> WRITTEN PROBLEM 1: According to the manga review thread, how many pages long is the one shot "A Good Day to Die"?

Yu-jeong teaches at a college, but she finds little satisfaction in her career. After falling into a deep depression and losing her belief in God, Yu-jeong attempts suicide. While Yu-jeong survives, her actions drive a wedge between her and her family, who are committed Christians and believe suicide is a mortal sin. Yu-jeong turns to her aunt, Sister Monica, for guidance; Sister Monica is a nun who does volunteer work at a prison. 

There Yu-jeong meets Yun-su, a convict sentenced to death who like her has come to question the existence of God. As the two get to know one another, they become friends, and as they learn to bring hope back into their lives, they find themselves reexamining their denial of faith.

One brilliant story created by the famed mangaka _Yumeka Sumomo_, who's various works have comprised themes of elegance, beauty, and emotion. I don't believe words can summize just how magnificent and wonderful this artistic piece actually is. There was literally nothing wasted in the emotional impact delivered by the characters and their progressive development throughout the story.

_Watashitachi no Shiawase na Jikan _poses the hard questions that plague the human conscience, is it right to contemplate suicide in order to escape your life's seeming hardships? Does someone who's murdered three people in cold blood deserve the death penalty? Can a persons past discretion's be redeemed by someone who shares in their personal feelings and unsightly anguish?

The emotional impact delivered by this piece was both beautiful as well as astonishing. My eyes simply could not hold back the tears, I genuinely felt for each and every character. This story was absolutely amazing and I'll always cherish this relatively short read that was filled with a certain emotional value, in conjunction with a mature conveyance of intellect and growth.


----------



## Ralphy♥ (Dec 3, 2009)

_Yami no Hou E_



(One Shot/8 pages)​
A bizarre One Shot by Takato Yamamoto, a Japanese artist known for incorporating "Heisei Estheticism" style to his works. He's also well known for his post modern ukiyo-e styled artwork. This rather short one shot was beautiful in that it remained strangely eerie, abstract in it's potent nature, and oddly bizarre in it's presented material. I'll have to warn you that this One Shot contains erotic guro like themes in it's depiction of a male teen in an almost yaoi like way.

_A Good Day to Die_



(One Shot/16 pages)​
_A girl decides to commit suicide by jumping off a roof. As she falls down she reflects on her life._

An excellent One Shot that deals with grotesque themes, suicide, and sexually explicit goro like undertones. I tend to dote on all of Jun Hayami's artistic works, even though they are posed as hardcore goro story's aimed at being disturbing masturbatory fantasies. It might be sadistic of me to say, but in all actuality; I found many of his works astoundingly beautiful in that it depicts that which is hard to look at. Realistic shorts that though some may not like, do infact take place in society as a whole.


----------



## Sen (Jan 31, 2010)

*Title:* 13
*Mangaka:* Hideaki Sorachi
*Genres:* Action, Comedy, One Shot, and Shounen.
*Length:* One chapter (37 pages)
*Online reader: One Manga
Summary:*  Mondo Fujieda is in love with a girl named Izayo Gorugo. However, there's a problem: her family are all assassins. He ends up humiliating her and upon this humilation, she vows to kill him. Luckily for him she moves away. Years later, she comes back to seek vengeance, but what is a guy to do against a skilled assassin?

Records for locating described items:
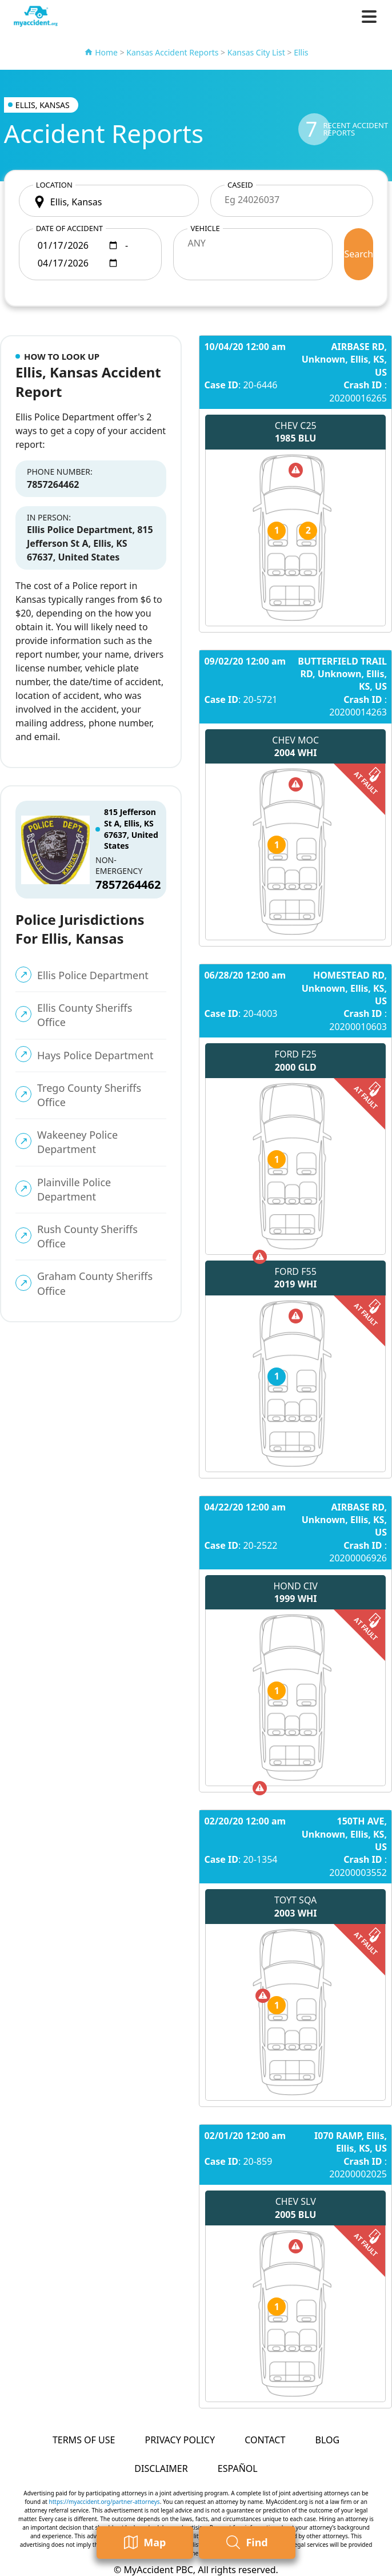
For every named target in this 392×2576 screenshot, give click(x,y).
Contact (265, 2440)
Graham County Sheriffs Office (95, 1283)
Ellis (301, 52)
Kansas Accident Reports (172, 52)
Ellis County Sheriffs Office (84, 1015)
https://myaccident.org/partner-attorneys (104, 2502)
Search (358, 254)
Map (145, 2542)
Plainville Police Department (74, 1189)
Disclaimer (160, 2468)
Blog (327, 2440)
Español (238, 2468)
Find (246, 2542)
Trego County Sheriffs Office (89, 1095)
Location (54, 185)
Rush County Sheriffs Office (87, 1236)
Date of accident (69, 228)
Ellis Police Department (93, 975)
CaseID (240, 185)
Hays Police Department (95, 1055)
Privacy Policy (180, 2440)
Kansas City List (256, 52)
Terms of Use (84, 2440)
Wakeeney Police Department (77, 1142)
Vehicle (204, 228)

> WRITTEN PROBLEM 2: Find each line in the records that contains the word "Sheriffs", and copy those lines.

> CORRECT ANSWER 1: 16 pages.

> CORRECT ANSWER 2:
Graham County Sheriffs Office (95, 1283)
Ellis County Sheriffs Office (84, 1015)
Trego County Sheriffs Office (89, 1095)
Rush County Sheriffs Office (87, 1236)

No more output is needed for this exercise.